Healthy Kids Program Launches in San Luis Obispo County
The Children's Health Initiative on Thursday will launch the San Luis Obispo Healthy Kids program to help expand health, vision and dental coverage to the county's 3,000 uninsured children, the San Luis Obispo Tribune reports.
Under the program, about 2,000 of the county's uninsured children will be enrolled in state programs such as Medi-Cal and Healthy Families for which they currently are eligible. The program also will provide access to health care coverage with a monthly premium of $9 to the remaining 1,000 children.
The program, which will cost about $1.2 million annually, has received funding from a variety of sources, including the county government, the county First Five commission, the California HealthCare Foundation and the Blue Shield of California Foundation.
Enrollment in the program will begin May 1, and coverage will begin in July. The organization behind the program hopes to sign up 40% of eligible children this year, 60% in 2006 and 85% in 2007.

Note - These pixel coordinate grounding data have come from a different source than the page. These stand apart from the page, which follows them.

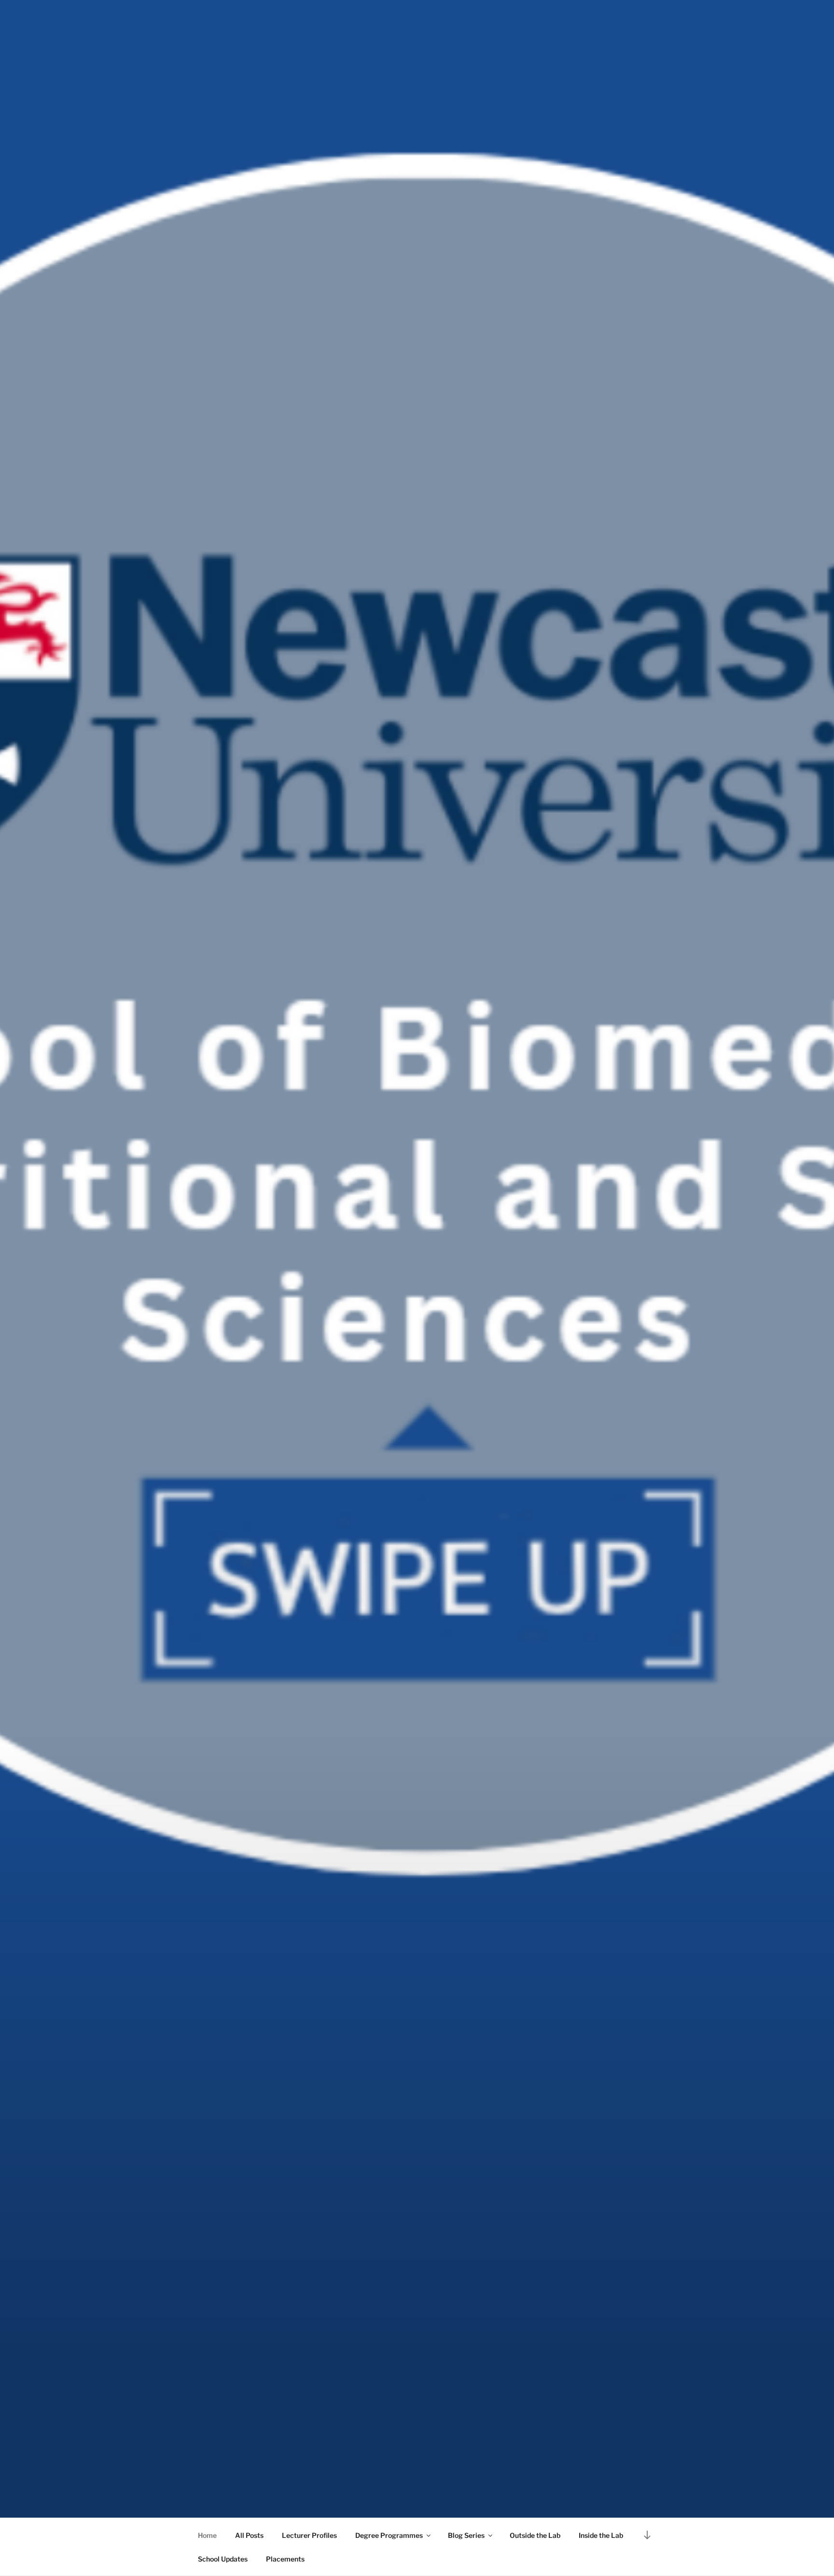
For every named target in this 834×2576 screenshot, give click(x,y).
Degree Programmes (389, 2535)
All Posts (249, 2535)
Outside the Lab (535, 2535)
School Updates (223, 2559)
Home (207, 2535)
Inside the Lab (601, 2535)
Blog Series (466, 2535)
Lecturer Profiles (309, 2535)
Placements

The program is similar to programs that have been implemented in at least eight other counties in the state. One such program in Santa Clara County expanded health care coverage to 12,000 children and qualified for about $25 million in additional federal provider reimbursement funds.
Joel Diringer, a commissioner with First Five San Luis Obispo County, noted the increasing number of grassroots health care initiatives in the state and said, "There's very little innovation happening at the federal or state level, but there's a large trend toward local solutions." Diringer said state lawmakers have placed a higher priority on restraining spending than on providing coverage for the uninsured. He added, "There is something we can do about it. We're looking globally at a national problem but acting locally to help the kids."
Rene Bravo, president of the Healthy Kids' board, said, "There are numbers that show that with every dollar spent in preventive care you save $5 to $10 down the line in costs. We have to see that investing in children and their health will ultimately be in the best interest of the community" (Welton, San Luis Obispo Tribune, 2/10).